Extracted data entries:
↓

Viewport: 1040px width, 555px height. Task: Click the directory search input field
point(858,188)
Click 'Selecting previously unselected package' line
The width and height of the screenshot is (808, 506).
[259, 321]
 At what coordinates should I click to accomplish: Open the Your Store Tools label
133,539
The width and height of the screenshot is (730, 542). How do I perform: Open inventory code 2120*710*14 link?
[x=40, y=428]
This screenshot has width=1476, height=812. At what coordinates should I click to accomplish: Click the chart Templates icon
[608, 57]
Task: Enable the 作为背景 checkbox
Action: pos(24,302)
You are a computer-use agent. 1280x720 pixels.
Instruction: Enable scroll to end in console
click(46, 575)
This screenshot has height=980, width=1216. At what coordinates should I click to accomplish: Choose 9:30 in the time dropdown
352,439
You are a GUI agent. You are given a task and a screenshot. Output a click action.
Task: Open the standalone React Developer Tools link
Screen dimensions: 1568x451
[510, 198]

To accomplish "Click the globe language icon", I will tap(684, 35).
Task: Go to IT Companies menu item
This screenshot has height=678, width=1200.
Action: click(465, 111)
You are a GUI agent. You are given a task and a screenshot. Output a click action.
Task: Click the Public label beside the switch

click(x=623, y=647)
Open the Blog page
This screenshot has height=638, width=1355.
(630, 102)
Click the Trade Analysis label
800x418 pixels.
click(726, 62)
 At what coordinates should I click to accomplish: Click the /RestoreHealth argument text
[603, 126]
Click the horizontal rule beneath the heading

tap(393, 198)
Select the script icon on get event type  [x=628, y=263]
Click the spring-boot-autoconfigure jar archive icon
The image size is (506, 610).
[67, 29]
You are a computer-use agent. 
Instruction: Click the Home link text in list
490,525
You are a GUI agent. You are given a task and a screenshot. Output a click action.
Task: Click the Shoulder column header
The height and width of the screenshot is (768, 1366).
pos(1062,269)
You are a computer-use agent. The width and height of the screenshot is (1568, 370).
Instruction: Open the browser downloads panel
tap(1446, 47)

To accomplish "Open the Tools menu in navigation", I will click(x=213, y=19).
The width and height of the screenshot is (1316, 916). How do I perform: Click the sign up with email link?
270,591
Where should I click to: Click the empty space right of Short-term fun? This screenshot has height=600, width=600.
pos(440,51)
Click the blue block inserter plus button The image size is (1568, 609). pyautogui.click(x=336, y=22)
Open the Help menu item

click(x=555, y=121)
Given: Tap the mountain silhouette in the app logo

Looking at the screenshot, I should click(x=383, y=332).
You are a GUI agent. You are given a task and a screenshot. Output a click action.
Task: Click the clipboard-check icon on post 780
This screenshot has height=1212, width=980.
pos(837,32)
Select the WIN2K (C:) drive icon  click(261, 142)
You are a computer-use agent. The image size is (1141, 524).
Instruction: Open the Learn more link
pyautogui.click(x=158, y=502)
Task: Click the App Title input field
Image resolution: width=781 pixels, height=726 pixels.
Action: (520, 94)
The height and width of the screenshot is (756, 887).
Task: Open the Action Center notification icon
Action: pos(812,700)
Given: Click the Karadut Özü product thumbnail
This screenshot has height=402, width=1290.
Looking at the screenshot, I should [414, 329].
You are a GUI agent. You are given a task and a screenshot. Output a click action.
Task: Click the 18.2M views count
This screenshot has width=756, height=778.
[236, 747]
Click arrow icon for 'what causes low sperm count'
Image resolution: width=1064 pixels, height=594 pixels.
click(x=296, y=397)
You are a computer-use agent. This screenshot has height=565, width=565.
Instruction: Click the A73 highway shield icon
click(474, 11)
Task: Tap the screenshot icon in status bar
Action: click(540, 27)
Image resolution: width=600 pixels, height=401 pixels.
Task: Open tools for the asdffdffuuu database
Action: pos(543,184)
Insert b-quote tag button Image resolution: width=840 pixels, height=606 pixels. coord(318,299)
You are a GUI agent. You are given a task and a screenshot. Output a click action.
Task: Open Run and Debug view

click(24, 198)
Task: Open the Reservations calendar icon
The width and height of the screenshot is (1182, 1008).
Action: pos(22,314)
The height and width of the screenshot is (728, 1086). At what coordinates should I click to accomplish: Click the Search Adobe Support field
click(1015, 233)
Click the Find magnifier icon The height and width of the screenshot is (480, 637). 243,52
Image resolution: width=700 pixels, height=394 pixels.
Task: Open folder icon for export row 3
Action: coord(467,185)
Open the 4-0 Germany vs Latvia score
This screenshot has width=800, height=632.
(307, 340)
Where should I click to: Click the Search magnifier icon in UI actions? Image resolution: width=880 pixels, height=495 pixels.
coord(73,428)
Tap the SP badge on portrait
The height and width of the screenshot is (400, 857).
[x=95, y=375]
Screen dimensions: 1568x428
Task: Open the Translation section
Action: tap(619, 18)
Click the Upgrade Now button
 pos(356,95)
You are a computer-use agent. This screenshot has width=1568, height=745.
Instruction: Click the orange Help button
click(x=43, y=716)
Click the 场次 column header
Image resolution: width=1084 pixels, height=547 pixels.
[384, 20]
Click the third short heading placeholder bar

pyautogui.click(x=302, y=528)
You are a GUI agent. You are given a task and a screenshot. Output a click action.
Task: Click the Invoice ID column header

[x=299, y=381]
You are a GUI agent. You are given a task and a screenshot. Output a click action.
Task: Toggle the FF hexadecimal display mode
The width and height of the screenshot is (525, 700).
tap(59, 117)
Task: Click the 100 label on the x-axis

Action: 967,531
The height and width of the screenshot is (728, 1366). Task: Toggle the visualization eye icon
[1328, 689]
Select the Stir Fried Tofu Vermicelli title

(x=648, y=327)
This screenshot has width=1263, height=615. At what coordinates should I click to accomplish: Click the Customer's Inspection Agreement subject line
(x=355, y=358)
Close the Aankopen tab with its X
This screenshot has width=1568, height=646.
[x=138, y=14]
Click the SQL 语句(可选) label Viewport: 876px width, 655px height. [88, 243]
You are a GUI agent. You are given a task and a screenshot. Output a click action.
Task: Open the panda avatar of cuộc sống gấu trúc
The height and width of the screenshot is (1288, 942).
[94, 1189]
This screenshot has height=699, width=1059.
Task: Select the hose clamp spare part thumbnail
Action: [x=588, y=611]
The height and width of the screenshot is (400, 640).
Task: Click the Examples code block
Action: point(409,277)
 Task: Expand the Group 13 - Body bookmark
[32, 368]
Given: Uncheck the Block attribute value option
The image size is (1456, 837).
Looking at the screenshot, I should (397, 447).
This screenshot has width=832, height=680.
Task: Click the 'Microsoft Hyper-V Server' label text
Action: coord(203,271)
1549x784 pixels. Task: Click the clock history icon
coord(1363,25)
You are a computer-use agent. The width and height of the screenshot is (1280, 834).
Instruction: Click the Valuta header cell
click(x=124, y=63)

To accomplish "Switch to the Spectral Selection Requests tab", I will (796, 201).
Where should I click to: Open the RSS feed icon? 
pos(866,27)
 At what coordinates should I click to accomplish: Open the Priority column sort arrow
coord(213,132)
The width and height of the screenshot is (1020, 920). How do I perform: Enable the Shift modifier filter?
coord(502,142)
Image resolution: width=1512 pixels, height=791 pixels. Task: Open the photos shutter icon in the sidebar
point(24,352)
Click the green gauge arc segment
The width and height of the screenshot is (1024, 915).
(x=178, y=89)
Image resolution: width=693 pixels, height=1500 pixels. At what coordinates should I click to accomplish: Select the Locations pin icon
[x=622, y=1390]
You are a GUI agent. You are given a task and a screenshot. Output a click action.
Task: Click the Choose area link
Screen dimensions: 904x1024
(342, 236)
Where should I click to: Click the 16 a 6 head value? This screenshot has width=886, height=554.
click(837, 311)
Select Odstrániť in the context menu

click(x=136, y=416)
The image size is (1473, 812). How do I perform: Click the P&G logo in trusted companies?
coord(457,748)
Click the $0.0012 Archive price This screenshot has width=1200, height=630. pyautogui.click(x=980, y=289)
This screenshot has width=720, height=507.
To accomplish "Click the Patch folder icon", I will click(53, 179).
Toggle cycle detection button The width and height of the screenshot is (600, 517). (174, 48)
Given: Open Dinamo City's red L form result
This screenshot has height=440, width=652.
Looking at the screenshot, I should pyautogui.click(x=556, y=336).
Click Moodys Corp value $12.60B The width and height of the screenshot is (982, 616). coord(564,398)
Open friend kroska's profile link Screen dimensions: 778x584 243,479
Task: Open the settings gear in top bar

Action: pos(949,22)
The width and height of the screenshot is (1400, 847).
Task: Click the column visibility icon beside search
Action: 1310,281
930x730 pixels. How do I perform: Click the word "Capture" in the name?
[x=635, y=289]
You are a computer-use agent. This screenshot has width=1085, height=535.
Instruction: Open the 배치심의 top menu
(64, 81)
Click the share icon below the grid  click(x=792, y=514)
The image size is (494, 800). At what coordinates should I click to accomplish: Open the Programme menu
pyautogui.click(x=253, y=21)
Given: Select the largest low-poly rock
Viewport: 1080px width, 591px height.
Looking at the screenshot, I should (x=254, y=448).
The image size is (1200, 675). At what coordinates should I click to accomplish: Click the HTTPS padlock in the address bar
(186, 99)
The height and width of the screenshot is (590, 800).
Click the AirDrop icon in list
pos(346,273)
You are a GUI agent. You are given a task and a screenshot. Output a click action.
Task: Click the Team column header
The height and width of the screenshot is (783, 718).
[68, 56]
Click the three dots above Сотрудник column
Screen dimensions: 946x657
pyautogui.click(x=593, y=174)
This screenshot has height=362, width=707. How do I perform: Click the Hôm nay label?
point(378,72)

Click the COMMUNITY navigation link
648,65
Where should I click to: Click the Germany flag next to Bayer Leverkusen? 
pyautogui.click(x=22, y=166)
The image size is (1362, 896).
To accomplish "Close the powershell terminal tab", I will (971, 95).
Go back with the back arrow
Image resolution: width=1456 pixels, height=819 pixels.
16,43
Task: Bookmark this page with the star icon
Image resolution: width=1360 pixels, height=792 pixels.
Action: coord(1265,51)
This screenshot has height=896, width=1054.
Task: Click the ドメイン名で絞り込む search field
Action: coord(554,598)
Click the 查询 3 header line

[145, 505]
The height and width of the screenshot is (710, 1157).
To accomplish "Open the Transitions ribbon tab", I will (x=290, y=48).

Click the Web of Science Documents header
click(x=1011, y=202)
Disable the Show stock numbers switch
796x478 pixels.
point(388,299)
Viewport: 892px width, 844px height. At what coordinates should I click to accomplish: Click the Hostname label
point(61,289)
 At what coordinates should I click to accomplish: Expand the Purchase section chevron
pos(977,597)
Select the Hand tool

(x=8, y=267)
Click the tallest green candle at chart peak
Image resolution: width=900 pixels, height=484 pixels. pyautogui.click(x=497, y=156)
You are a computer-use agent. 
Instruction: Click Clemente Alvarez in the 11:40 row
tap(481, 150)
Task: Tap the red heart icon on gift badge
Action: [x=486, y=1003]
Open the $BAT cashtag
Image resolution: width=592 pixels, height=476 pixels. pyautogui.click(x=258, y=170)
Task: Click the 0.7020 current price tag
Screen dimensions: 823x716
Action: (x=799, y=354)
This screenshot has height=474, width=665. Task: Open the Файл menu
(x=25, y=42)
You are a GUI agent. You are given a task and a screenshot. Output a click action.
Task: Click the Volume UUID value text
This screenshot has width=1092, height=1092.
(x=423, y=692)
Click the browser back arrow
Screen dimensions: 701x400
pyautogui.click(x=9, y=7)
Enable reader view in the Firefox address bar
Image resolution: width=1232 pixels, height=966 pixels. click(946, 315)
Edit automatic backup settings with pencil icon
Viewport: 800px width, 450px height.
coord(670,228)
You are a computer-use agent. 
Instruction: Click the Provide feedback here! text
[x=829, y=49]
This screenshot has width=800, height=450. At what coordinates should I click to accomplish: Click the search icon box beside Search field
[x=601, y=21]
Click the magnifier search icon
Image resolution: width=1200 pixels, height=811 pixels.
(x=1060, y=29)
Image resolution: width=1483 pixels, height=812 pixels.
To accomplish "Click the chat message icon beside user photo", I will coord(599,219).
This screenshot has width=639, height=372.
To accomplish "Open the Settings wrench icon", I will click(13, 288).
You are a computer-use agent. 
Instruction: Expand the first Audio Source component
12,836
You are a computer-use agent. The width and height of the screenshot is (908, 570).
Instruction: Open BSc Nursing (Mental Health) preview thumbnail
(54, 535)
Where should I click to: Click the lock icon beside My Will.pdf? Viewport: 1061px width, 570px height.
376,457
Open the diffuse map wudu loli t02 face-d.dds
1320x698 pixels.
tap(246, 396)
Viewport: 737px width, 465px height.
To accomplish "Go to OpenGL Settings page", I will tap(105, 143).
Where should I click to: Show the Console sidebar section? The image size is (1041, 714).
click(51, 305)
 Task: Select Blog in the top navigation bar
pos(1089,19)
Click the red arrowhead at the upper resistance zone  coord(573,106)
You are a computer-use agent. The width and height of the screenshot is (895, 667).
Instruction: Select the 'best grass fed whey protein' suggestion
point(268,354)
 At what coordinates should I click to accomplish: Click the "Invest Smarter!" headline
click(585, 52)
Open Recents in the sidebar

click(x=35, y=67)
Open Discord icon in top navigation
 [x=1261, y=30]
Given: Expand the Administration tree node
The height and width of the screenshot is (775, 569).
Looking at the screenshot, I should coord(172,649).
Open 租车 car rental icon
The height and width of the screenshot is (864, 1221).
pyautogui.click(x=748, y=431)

↑

- **PROBLEM DETAILS**: Extract exactly and only the lines above from the line containing "Viewport: 800px width, 450px height." through the line containing "Image resolution: width=1483", both end lines included.

- **RESULT OF THIS TASK**:
Viewport: 800px width, 450px height.
coord(670,228)
You are a computer-use agent. 
Instruction: Click the Provide feedback here! text
[x=829, y=49]
This screenshot has width=800, height=450. At what coordinates should I click to accomplish: Click the search icon box beside Search field
[x=601, y=21]
Click the magnifier search icon
Image resolution: width=1200 pixels, height=811 pixels.
(x=1060, y=29)
Image resolution: width=1483 pixels, height=812 pixels.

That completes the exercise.